On the other hand, if you have a personality problem, and even when a Topping person can be a great help to you, BDSM is no alternative for therapy. If you, as a person, need to heal and solve personal problems, find a therapist and work on these issues with a professional. Despite that kinky play can be outright beneficial to finding out how you are wired; your partner(s) will likely be looking for a partner, not for a patient (except when playing ‘Doctor Dark’ or ‘nurse needy’ … )

At the other side, honored ‘Topsies’ and dear ‘bottomses’; feel free to be open about all your needs; when you cannot communicate your thing, your hard limits or your hottest fantasy to your partner(s), why are you playing at all? What are you trying to prove? Do not be afraid to loose your charm by being assertive; in the Dominion of Lord Cameron, we have made the experience that none of us kinky folk is a one trick pony and even that - allegedly - passed stations are great fun to return to, then our rituals have layers of meaning and it takes time and practise to get to know them all.

BDSM Ritual play
Ritualism as such is without any doubt a functional trait; when arranging a scene, we use the rite to our advantage, so we get a reward out of it. Consequently, whatever rituals, roles or posses we choose to explore in our play, let them be clear; the reward will only be higher. And even when it should not be our goal to fly from the one height to the other, being ‘on air’ for sure is a good feeling.

Rituals can help us in this regard; rituals are the key and the tools to prepare a space of secrecy where we can be whoever we wish to be, even if it is only for once. We resemble one another in what we see together, in what we suffer and enjoy together. Fantasies change from individual to individual, but the reality of the ritual is common to us all.
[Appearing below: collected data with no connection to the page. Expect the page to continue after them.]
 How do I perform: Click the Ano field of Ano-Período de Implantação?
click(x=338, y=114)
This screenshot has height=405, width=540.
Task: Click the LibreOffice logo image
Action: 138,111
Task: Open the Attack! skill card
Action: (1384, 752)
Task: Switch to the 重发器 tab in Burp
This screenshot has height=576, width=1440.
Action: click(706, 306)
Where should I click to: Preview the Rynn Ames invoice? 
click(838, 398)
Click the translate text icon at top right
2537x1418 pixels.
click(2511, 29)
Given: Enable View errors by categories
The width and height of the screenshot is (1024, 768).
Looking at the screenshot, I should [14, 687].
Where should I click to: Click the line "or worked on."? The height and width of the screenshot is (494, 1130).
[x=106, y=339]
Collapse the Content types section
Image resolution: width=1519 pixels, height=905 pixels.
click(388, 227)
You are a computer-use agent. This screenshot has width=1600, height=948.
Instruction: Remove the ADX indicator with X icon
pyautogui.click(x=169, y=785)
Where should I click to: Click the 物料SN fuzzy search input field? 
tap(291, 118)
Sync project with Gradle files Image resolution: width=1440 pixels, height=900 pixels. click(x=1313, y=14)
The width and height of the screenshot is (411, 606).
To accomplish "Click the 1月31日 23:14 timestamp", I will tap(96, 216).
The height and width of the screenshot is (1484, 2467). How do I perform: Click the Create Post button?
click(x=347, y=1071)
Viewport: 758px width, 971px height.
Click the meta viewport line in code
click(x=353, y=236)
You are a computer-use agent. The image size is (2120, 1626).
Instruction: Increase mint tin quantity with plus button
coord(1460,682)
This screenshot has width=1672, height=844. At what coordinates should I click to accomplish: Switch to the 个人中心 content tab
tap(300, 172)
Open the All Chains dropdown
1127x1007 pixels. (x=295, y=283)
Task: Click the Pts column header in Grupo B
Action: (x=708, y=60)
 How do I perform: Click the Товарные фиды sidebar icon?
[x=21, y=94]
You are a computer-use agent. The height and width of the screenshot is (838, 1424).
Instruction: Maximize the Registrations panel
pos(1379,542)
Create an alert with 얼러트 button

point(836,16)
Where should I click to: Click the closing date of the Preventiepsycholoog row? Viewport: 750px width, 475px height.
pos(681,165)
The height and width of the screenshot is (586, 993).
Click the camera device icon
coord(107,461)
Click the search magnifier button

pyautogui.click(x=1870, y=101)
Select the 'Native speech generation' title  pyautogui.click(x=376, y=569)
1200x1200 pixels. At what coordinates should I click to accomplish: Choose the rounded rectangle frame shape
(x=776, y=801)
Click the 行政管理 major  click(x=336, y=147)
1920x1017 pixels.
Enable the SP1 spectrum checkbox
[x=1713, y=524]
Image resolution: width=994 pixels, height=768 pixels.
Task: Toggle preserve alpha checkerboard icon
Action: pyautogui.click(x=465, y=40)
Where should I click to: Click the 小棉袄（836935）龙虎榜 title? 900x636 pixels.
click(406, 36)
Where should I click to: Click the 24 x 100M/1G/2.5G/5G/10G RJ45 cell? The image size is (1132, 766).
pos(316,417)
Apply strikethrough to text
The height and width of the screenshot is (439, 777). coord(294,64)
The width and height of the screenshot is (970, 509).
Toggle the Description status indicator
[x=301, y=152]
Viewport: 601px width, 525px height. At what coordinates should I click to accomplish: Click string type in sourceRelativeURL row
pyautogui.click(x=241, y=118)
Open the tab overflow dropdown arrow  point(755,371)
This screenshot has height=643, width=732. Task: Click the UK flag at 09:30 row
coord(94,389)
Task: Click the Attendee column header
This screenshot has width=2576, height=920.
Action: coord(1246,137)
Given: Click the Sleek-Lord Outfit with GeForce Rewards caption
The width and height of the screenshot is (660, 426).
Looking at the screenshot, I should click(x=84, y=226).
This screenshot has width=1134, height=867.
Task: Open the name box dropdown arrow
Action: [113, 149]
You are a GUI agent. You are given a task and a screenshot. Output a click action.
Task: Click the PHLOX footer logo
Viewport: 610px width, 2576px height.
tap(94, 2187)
Striving towards realism is therefore legitimate in BDSM play, for it is basically related to laying the substrate for the imaginative expression that we bring about.

In our ritual play we resonate on such sources as the self and the cultural stance on self-indulgence. BDSM rituals thus help us to form and liberate our sexuality in a save and controlled way that does justice to our humanity in an appealing ceremony.